Resources

Closet

NOAA – What is the difference between a tornado watch and a warning?

The National Oceanic and Atmospheric Administration defines a Tornado Watch as “tornadoes are possible in your area. Remain alert for approaching storms. The NOAA Storm Prediction Center issues tornado and severe thunderstorm watches.”

A Tornado Warning means a tornado has been sighted or indicated by weather radar – time to take cover! Your local National Weather Service office issues tornado and severe thunderstorm warnings. http://www.nws.noaa.gov/

http://www.noaa.gov/features/protecting/tornados101.html

 F.L.A.S.H. 7 Myths of Tornado Safety

The Federal Alliance for Safe Homes (FLASH)® convened a virtual news conference in June 2013 with leading experts in tornado science, meteorology and construction to set the record straight on tornado safety and building practices.

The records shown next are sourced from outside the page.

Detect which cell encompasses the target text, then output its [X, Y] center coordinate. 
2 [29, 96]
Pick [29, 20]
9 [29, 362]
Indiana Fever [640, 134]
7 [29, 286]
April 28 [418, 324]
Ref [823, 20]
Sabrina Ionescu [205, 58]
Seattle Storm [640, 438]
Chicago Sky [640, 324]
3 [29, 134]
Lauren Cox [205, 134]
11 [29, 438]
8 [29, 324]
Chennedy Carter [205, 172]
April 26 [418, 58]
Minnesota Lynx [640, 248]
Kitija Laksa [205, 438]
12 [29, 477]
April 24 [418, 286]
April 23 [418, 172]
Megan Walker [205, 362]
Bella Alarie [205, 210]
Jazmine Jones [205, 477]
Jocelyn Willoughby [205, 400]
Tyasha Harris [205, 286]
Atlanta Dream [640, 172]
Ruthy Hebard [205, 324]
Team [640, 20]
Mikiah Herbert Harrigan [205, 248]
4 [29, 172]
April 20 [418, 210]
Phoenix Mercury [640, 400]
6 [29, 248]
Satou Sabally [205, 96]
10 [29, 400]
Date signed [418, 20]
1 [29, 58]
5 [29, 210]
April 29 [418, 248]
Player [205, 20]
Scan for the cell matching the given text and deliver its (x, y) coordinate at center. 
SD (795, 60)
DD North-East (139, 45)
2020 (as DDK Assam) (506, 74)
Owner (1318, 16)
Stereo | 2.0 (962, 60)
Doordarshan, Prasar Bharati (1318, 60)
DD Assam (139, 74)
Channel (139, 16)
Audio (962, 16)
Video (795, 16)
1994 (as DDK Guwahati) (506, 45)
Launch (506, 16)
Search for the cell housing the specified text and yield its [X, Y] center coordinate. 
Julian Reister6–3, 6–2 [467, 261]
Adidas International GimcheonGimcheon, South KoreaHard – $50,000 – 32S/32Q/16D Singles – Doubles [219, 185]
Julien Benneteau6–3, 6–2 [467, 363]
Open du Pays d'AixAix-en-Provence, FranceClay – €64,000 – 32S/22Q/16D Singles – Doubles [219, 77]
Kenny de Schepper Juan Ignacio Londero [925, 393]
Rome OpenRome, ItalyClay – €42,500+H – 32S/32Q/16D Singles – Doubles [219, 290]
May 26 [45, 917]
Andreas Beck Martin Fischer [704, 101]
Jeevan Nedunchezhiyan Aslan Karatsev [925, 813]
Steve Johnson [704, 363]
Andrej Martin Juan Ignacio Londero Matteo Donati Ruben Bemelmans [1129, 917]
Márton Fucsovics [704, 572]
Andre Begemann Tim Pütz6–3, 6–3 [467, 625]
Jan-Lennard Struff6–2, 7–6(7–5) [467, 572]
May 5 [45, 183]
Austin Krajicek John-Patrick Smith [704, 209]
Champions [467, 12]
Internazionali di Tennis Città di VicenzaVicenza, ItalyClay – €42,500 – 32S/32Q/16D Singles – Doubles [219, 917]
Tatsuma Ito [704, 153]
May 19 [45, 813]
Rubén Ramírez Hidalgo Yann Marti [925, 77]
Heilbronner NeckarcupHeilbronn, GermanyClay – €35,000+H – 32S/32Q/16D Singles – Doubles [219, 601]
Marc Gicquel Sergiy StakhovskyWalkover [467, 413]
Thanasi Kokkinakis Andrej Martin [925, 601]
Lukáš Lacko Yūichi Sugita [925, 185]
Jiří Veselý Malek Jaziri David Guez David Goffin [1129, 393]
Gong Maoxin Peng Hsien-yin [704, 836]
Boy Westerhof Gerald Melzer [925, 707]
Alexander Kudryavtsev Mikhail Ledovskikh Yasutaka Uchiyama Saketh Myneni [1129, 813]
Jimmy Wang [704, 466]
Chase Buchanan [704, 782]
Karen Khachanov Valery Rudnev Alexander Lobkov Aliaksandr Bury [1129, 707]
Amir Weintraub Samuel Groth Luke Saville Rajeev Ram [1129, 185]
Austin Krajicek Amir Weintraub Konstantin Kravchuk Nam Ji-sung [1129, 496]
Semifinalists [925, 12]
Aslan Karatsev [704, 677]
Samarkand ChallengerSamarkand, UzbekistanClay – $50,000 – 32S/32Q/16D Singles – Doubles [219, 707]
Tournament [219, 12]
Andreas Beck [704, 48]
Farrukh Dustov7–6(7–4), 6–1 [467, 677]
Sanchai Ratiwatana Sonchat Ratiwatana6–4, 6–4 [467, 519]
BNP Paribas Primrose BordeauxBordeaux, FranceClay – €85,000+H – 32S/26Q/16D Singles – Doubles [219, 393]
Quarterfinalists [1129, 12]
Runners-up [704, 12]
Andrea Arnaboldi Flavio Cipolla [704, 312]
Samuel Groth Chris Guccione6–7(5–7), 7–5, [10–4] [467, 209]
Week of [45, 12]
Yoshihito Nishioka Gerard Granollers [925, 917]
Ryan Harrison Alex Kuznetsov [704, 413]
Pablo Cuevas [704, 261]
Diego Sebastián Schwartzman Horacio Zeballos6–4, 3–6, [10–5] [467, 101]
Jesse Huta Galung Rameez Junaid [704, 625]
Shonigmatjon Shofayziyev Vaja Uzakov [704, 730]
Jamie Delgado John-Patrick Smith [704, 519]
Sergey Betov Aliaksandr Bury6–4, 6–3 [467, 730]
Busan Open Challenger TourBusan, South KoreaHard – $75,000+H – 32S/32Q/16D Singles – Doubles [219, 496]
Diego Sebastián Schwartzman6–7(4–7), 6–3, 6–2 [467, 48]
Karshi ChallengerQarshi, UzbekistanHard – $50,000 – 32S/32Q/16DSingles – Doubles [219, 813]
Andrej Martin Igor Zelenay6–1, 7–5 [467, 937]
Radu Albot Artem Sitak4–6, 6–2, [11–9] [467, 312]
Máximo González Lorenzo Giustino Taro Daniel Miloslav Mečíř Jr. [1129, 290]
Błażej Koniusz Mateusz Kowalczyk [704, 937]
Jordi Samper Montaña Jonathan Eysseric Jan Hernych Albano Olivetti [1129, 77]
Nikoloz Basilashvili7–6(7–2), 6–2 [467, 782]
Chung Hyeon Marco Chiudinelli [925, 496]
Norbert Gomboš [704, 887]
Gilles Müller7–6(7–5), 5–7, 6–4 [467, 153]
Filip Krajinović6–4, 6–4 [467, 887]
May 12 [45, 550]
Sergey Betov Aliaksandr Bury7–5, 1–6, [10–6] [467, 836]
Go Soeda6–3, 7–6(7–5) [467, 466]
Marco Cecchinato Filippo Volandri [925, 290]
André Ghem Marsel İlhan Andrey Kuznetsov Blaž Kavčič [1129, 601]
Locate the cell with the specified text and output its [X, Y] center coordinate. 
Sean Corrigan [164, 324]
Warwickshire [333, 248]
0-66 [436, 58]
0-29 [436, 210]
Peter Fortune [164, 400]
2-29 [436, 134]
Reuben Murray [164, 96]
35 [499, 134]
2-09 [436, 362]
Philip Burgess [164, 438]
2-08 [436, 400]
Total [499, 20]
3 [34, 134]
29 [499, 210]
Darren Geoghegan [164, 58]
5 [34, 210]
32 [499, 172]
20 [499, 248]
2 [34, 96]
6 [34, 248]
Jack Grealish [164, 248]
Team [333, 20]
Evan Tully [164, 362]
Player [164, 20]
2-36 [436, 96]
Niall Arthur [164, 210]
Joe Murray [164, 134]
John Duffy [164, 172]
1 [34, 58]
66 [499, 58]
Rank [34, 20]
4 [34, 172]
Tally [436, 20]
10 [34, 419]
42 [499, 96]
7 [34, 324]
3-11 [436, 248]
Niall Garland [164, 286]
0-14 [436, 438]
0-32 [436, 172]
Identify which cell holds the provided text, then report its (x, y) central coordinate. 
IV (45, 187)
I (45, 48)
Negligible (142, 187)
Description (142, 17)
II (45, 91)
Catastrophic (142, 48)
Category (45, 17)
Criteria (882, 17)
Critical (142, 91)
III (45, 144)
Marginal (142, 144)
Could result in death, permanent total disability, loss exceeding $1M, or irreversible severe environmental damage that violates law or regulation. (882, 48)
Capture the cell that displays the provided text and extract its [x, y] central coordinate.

Participants dispelled myths and clarified misinformation that emerged following the recent outbreak of tornadoes in Oklahoma and Texas.

www.flash.org

 FEMA – Tornado Safety

According to the Federal Emergency Management Agency (FEMA) tornadoes are nature’s most violent storms.

Tornadoes are spawned from powerful thunderstorms. The strength of a tornado can cause fatalities and devastate a neighborhood in seconds. It appears as a rotating, funnel-shaped cloud that extends from a thunderstorm to the ground with whirling winds that can reach 300 miles per hour as we saw in Moore, Oklahoma on May 20, 2013.

Like the Moore tornado, damage paths can be in excess of one mile wide and some can even be 50 miles long.

What many people don’t realize is that every state is at some risk from this hazard. Some tornadoes are clearly visible, while rain or nearby low-hanging clouds obscure others.

Occasionally, tornadoes develop so rapidly that little, if any, advance warning is possible. Before a tornado hits, the wind may die down and the air may become very still. A cloud of debris can mark the location of a tornado even if a funnel is not visible. Tornadoes generally occur near the trailing edge of a thunderstorm. It is not uncommon to see clear, sunlit skies behind a tornado.